[Collected data]
────────────────

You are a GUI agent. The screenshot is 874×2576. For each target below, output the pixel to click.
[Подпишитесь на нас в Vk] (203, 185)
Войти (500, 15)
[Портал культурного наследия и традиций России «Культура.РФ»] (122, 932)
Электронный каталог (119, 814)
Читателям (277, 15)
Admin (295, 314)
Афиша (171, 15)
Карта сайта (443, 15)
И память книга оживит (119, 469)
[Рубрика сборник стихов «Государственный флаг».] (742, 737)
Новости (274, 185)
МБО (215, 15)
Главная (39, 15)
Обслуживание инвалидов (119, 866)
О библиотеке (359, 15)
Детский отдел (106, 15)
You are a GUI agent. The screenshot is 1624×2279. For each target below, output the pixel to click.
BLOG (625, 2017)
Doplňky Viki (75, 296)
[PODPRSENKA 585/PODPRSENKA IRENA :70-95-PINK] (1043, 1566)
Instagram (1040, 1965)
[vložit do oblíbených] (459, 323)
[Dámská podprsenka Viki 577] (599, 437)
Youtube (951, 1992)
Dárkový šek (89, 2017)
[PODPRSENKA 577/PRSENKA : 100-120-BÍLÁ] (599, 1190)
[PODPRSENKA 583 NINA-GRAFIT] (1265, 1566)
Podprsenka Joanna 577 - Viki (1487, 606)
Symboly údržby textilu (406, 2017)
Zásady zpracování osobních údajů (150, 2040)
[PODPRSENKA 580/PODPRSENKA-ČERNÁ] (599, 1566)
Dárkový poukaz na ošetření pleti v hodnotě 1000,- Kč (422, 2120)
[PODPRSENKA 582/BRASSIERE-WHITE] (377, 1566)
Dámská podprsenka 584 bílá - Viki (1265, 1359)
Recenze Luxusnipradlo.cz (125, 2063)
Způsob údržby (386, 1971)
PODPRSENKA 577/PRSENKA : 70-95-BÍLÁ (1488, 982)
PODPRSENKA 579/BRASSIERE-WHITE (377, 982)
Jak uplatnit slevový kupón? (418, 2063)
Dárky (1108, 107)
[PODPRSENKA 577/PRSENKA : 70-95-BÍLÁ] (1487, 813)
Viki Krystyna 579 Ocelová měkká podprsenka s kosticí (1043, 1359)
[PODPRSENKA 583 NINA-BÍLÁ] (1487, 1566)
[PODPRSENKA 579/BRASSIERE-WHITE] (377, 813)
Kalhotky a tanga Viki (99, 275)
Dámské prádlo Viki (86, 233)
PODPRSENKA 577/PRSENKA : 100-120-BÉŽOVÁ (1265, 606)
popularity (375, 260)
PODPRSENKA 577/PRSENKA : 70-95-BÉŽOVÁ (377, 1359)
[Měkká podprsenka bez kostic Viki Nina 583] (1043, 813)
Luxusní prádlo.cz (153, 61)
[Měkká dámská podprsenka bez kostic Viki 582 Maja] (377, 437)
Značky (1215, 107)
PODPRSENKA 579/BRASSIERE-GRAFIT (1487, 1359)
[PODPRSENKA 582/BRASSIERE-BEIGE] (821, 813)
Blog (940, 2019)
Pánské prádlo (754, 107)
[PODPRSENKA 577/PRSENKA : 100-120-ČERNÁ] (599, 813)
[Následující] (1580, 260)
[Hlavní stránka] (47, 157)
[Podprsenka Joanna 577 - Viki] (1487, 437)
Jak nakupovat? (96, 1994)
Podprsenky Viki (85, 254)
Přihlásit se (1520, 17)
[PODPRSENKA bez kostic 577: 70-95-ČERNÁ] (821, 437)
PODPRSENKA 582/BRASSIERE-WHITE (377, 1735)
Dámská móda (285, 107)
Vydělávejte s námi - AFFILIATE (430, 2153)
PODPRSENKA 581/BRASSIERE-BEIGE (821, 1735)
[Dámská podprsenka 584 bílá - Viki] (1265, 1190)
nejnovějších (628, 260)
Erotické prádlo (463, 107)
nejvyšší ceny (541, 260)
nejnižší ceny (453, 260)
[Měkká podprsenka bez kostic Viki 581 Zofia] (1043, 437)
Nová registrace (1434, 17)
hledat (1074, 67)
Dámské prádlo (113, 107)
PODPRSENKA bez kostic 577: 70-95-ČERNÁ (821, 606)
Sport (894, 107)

────────────────

▶ _WHAT YOU ARE ASKED TO DO_: Pull every line containing "BEIGE" out of the data above.

▶ _TASK RESULT_:
[PODPRSENKA 582/BRASSIERE-BEIGE] (821, 813)
PODPRSENKA 581/BRASSIERE-BEIGE (821, 1735)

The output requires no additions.